Task instructions — Reproduce the rows verbatim, beginning with the row that contains "This screenshot has" and ending with the row that contains "The height and", both included.

Provided records —
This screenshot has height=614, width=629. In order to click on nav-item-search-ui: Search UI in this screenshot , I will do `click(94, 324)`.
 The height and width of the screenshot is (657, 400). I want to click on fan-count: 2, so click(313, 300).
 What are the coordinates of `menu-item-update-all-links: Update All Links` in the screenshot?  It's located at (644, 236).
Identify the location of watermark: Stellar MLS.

--

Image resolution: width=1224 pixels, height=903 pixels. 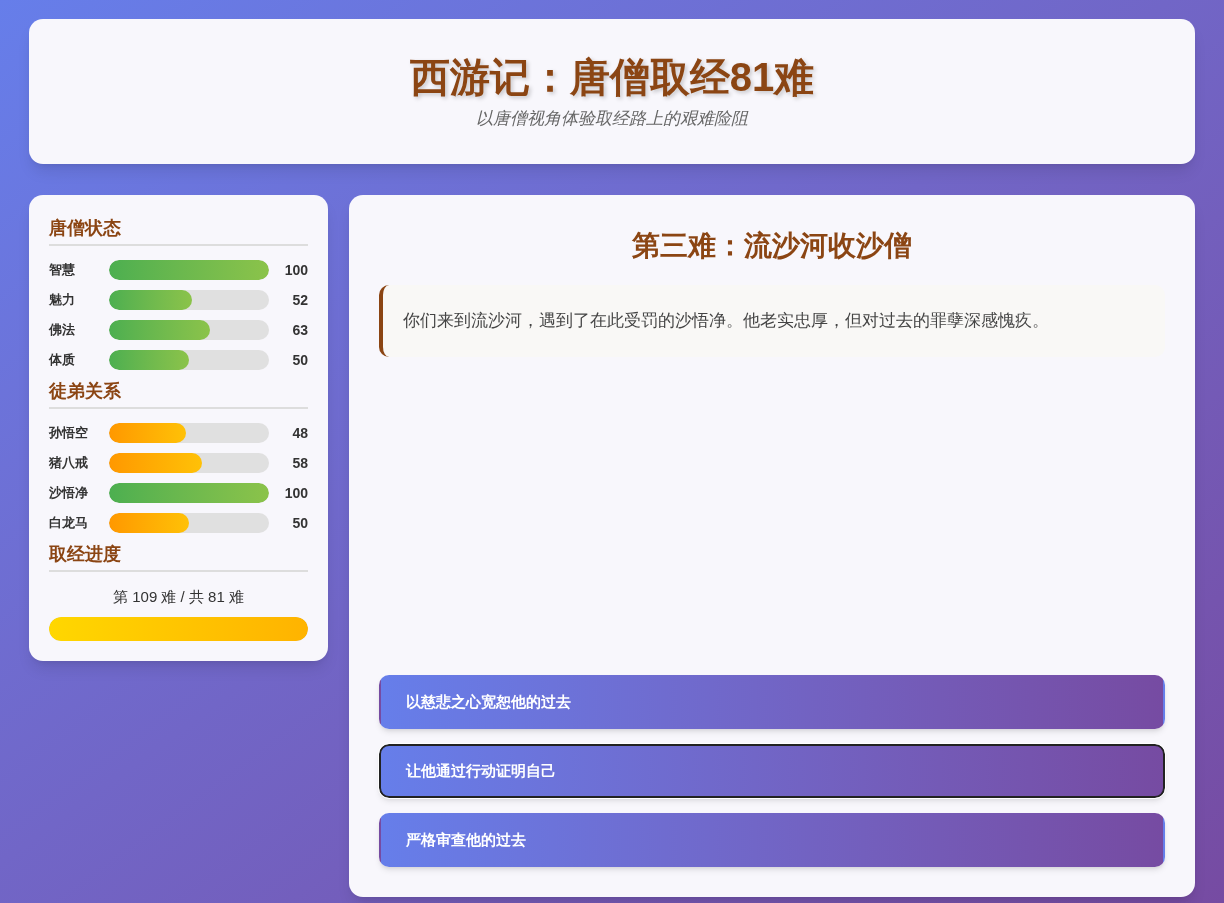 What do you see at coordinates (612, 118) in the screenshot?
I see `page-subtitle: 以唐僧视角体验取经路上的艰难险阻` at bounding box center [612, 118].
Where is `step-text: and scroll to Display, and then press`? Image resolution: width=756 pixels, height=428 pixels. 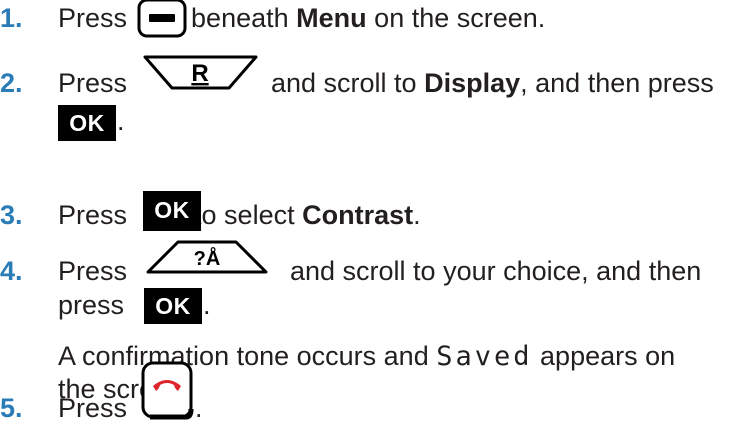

Response for this exercise —
This screenshot has height=614, width=629. In order to click on nav-item-search-ui: Search UI in this screenshot , I will do `click(94, 324)`.
 The height and width of the screenshot is (657, 400). I want to click on fan-count: 2, so click(313, 300).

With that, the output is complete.